Don't Worry, It Gets Worse

Image of Don't Worry, It Gets Worse: One Twentysomething's (Mostly Failed) Attempts at Adulthood
Author(s): 
Release Date: 
May 7, 2013
Publisher/Imprint: 
Plume
Pages: 
208
Reviewed by: 

Writer Alida Nugent wakes up one day to find herself prepared to tackle the world with a first rate college education from a top tier liberal arts school, but completely unprepared to take on the greatest challenge of all: adulthood.

Nugent is the writer behind the popular Frenemy Tumblr blog and Don’t Worry, It Gets Worse is an outgrowth of much of her slice-of-life, observational style writing.

In this collection of humorous essays, Ms. Nugent expands upon her experiences as a hapless twentysomething to offer her take on post-college life. The author sends readers on an odyssey familiar to many in her peer range who have been let loose in an economically fragile world unsure about how to manage their energies or appetites. One way, Ms. Nugent wryly muses, is to grind them down in the New York City real estate market where millennials get charged a small fortune to live in a place with “visible mice.”

Ms. Nugent’s foray into Manhattan apartment hunting is only one of the activities she keenly mines for comedic fodder in Don’t Worry, It Gets Worse. She also takes on the millennial angst of not just finding a job, but figuring out a career, suffering through the social humiliation of living with your parents and, of course, negotiating the complicated terrain of dating, made infinitely messier by social media.

“I spent a lot of time creating what I felt to be the perfect image of myself,” writes Nugent of her OK Cupid profile. “It didn’t come across as well as I had hoped. In some sections, you really had to wonder if I should just marry a sandwich and call it a day.”

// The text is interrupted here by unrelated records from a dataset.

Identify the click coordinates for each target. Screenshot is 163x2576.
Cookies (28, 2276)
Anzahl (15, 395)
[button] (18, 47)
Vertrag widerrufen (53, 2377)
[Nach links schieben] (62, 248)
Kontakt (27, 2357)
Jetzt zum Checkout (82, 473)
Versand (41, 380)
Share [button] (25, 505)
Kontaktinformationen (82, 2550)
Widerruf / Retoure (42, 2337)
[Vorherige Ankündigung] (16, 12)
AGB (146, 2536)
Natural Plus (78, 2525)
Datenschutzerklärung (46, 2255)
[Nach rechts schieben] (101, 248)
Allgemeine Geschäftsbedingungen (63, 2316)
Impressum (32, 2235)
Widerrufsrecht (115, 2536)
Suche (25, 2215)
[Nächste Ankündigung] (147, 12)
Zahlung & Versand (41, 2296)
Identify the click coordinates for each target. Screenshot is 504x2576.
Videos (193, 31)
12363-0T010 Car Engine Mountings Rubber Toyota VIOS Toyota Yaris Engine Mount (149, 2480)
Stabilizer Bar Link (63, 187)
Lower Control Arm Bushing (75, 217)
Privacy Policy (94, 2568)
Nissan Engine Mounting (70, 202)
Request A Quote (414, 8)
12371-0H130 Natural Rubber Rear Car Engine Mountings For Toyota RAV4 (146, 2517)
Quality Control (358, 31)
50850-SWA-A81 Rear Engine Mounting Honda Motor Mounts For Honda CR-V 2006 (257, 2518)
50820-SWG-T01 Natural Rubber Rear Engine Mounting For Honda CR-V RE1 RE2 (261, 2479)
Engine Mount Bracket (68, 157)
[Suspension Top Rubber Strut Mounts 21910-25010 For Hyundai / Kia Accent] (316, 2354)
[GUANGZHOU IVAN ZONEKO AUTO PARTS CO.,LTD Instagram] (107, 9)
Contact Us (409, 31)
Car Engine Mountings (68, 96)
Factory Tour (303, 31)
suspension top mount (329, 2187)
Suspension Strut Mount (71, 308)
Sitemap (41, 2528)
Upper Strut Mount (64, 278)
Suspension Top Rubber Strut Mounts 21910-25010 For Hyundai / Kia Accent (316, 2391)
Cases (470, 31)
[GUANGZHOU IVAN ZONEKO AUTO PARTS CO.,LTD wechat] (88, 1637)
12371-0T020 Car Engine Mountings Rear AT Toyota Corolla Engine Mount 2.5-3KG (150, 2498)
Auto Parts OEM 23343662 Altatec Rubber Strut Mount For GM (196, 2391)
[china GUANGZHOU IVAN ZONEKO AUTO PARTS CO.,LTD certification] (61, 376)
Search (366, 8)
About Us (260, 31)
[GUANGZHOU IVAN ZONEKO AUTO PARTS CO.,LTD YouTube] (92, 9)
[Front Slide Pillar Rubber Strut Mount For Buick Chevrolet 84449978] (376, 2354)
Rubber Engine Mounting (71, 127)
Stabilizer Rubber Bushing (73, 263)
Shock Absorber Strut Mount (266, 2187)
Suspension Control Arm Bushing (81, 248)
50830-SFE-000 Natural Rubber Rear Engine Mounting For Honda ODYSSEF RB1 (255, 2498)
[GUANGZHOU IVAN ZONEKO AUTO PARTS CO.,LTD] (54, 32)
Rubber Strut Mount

As someone adept in this type of comic self-deprecation, Ms. Nugent still manages to come across as sympathetic and relatable. Who among us has not worked a soul sucking retail job, or held our breath waiting for the debit card to clear, or attempted (disastrously) to throw a refined, mature, “grown-up” party?

Snark, sarcasm, and fast-paced comic patter mark Alida Nugent’s writing voice. It is an aesthetic and style that requires a skill with nuance the author does not always demonstrate.

At times, the writing threatens to overrun what are many of the author’s wickedly crafted insights; however, there are moments when Ms. Nugent allows herself to shift out of snark hyperdrive to offer some truly lovely moments.

Part of her ruminations on working in retail involves taking a job on the way to a career in order to pay the bills. Taking stock of her own place in the nine-to-five food chain while enjoying an after work drink at a bar, Ms. Nugent writes about feeling sympathetic for the waitress, hustling for a living just like her: “I feel you, girl, I think, as I take another gulp, stretch my legs, and watch a bar full of people making ends meet.”

Her last essay is a particularly moving valentine both to New York City and the kind of *gasp* adult Ms. Nugent has become. She writes of easing into the city’s rhythms and, more importantly, finding one’s own rhythm in a place not known for coddling newcomers. Here, Ms. Nugent offers advice to her reader that might also be a line out of a millennial manifesto on how to stumble into maturity, how to brace yourself against an era that is of your making even if it does not always feel that way, how to start “figuring out” life:

“Wherever you are, it is your city, so set a flag down today, and try somewhere new tomorrow.”